There are different types of stress: physical, psychological, or emotional stress. If you look at the pathophysiology of stress and its impact on the cardiovascular system, it is easier to say that if you are under persistent stress that will make your adrenaline persistently high, you can say it can lead to hypertension because adrenaline is the hormone that you pour from the adrenal gland or the sympathetic system, and it is described as the hormone of fright, fight and flight. It prepares the body to either fight a danger or run away from it. If a person is persistently under that influence, we can theoretically say so. However, I have a rider to that; not everybody who is stressed will develop hypertension, and not everybody who has hypertension is under stress. You do not have to be under stress to become hypertensive. For substance abuse, there are different types of substance. We have said that the injudicious use of alcohol is one of the risk factors. If they are psychoactive agents like cannabis or cocaine, they have specific hemodynamic effects. Cocaine, for instance, works in addition to whatever effects it gives to those people. It affects the cardiovascular system such that the person is always active, and on the move, and all those can affect the blood vessels, blood pressure, and cardiac output. But it is not as if all substance abusers are hypertensive. But again, in people that are programmed to have it, it is not invariable.
What are the lifestyle changes one needs to inculcate as an adjunct to treatment to fight hypertension?
If you are a smoker, you have to stop smoking. Someone who drinks alcohol must reduce or stop drinking, somebody who is obese should work hard to lose weight, and somebody who lives a sedentary lifestyle should work at it, and this can be an evening walk in the neighbourhood. Reduce salt intake; the moment you taste salt in your food, it means that the salt is too much. Also, you need to worry less, leave what you cannot change and that is where faith comes in.

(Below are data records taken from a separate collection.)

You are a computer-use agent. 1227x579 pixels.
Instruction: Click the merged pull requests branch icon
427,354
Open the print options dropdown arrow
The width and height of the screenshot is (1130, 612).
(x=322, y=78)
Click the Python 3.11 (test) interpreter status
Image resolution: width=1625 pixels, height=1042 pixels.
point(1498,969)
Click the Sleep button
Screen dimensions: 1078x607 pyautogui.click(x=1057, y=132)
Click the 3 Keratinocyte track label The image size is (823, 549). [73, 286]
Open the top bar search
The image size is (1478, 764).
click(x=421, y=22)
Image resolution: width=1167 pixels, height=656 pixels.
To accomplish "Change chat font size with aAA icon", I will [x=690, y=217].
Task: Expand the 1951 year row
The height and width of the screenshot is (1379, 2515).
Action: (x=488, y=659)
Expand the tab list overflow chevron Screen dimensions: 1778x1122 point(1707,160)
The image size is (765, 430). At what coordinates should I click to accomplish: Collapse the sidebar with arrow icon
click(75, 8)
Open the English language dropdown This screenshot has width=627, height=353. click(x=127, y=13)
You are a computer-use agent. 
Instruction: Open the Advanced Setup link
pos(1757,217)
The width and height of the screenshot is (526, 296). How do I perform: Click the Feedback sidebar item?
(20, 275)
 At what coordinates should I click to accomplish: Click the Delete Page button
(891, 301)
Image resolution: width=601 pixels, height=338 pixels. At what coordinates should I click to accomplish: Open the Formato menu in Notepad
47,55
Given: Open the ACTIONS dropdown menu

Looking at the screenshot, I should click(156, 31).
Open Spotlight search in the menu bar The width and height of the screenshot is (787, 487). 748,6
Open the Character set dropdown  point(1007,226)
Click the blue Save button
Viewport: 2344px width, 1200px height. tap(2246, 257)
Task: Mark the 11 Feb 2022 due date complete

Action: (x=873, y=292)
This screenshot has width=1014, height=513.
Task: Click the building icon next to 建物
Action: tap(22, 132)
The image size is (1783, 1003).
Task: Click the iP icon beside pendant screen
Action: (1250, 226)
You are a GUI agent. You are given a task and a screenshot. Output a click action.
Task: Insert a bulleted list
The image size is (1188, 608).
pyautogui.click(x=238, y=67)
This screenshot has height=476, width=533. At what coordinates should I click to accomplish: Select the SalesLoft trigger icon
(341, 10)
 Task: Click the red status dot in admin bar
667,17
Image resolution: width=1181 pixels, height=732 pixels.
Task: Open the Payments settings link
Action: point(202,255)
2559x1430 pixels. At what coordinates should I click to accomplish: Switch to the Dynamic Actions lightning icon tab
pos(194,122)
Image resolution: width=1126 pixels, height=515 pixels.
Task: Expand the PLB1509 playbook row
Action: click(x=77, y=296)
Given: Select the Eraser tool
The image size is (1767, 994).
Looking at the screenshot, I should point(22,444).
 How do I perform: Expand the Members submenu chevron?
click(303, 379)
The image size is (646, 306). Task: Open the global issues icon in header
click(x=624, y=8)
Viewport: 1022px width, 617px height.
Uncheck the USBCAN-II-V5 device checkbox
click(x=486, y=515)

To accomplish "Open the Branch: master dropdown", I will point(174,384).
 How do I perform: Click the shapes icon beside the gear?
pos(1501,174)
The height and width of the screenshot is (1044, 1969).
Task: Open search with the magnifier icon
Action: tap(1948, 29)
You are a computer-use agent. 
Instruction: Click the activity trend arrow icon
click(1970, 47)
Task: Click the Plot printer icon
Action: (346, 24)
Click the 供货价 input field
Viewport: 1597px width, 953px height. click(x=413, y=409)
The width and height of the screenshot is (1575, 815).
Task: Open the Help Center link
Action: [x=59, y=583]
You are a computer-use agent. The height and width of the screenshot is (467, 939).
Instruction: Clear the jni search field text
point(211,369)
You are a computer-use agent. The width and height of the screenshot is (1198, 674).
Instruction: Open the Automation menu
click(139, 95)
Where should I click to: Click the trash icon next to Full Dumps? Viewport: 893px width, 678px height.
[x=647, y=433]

Like some other drugs, inflation has caused a hike in the prices of medications for the treatment of hypertension. What are the implications of this on patients, and what can the government and stakeholders do to reduce this burden?
The costs of different medications have gone up, and within the past 12 months, you can talk of as high as a 200 to 300 per cent increase. I interacted with a patient recently who asked that his medications be changed, not because the medications were not working, but because he could no longer afford the medications. He started with about N2,500 per month, and about two weeks ago, that same medication was going for N22,000. You can then imagine someone who is on a minimum wage of N30,000, and you are asking him to take one of many medications that they will be on for N22,000; the patient will not take the medication. That will force patients to start looking for alternatives that they think are cheaper, which are native concoctions, and all forms of herbal tea, and if all those are not proven to be efficacious, they may lead to complications. We are particularly worried about the damage the concoctions can cause to other organs like the kidney, liver, heart, and even the brain. One of the unfortunate dangers is that we will be seeing more and more of the complications of hypertension because the patients are not able to buy the medications. Health insurance is the answer; getting as many more people as possible enrolled into the insurance scheme, and then the patients will pay less. We should be working towards manufacturing most of these drugs locally to reduce the costs of medications. Many of the drug companies are leaving Nigeria, and we need to think outside of the box to see how drugs can be manufactured locally, and expand the scope of coverage of the insurance scheme.